Last month's council statement on Iran's nuclear work was nonbinding.

If ElBaradei reports at the end of the month that Iran has not complied with council demands, Western powers want the council to make the demand for suspension of all enrichment work binding under international law.

Russia and China to date have opposed this step under Chapter 7 of the U.N. Charter, fearing this could lead later on to sanctions or provide a legal basis for military action.


Wang stressed it remained Beijing's view that diplomacy was the best way forward and said the five permanent members of the Security Council -- the United States, Britain, France, Russia and China -- plus Germany planned to meet again soon "to discuss and take note of the situation."
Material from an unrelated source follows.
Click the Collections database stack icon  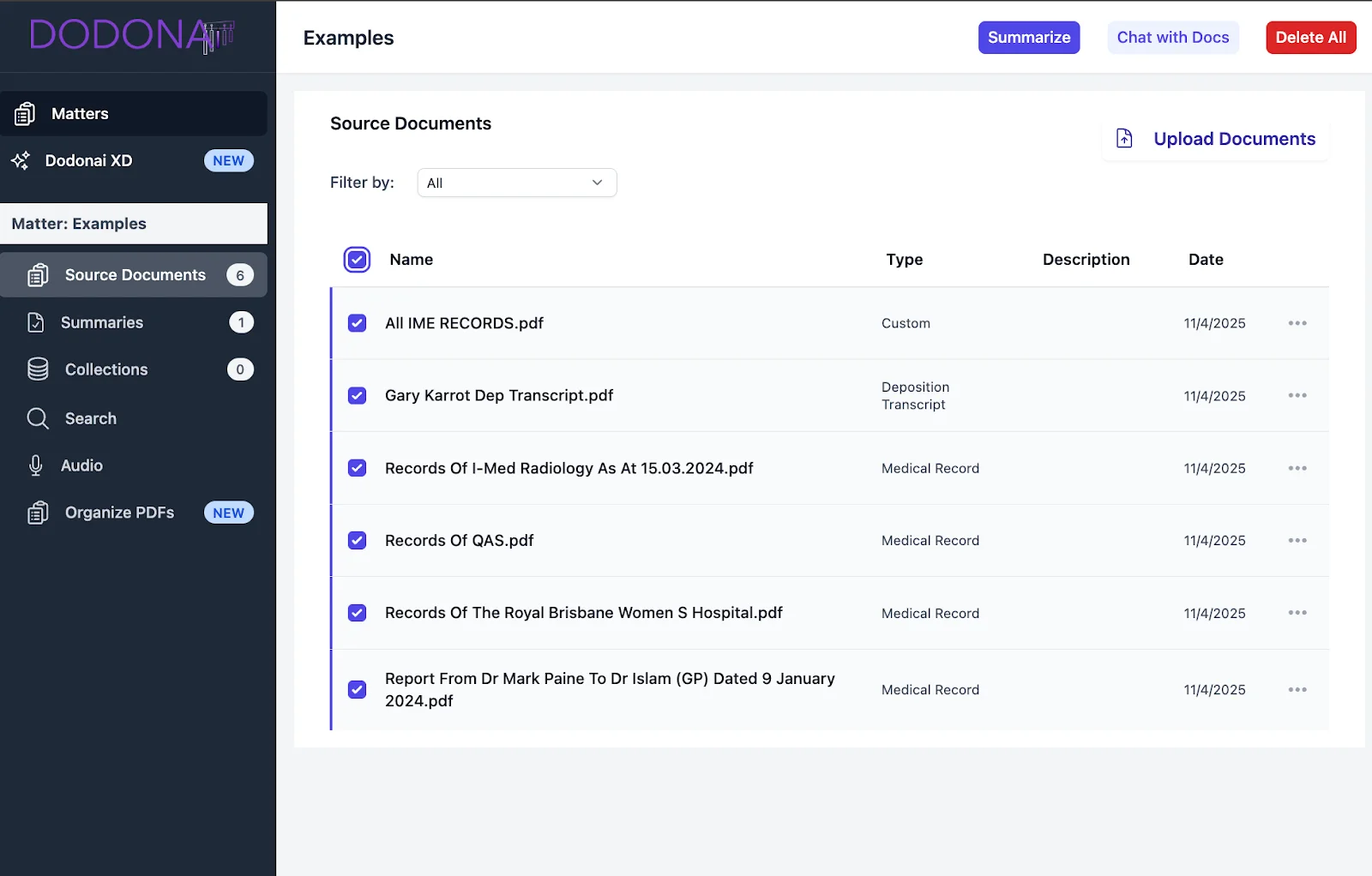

Senior officials from these six nations have met periodically in recent months in search of a coordinated strategy on Iran, with mixed success.

State department spokesman Sean McCormack later said a meeting of the six would take place next week in Moscow. U.N. ambassadors from the six countries were meeting later on Wednesday in New York to confer on next steps, diplomats said. READ MORE

"I do hope the Iranians will take note of the reactions and be more cooperative with the IAEA and also with the Security Council," Wang said. Talk of sanctions or military steps "will not be helpful under the current circumstances," he added.

U.S. President George W. Bush on Monday dismissed as "wild speculation" media reports that Washington was planning for military strikes on Iran. He said force was not necessarily required to thwart Tehran's nuclear ambitions.

U.N. Secretary-General Kofi Annan, in The Hague, urged all parties to "actively search for a diplomatic solution and to cool down the rhetoric and not to escalate."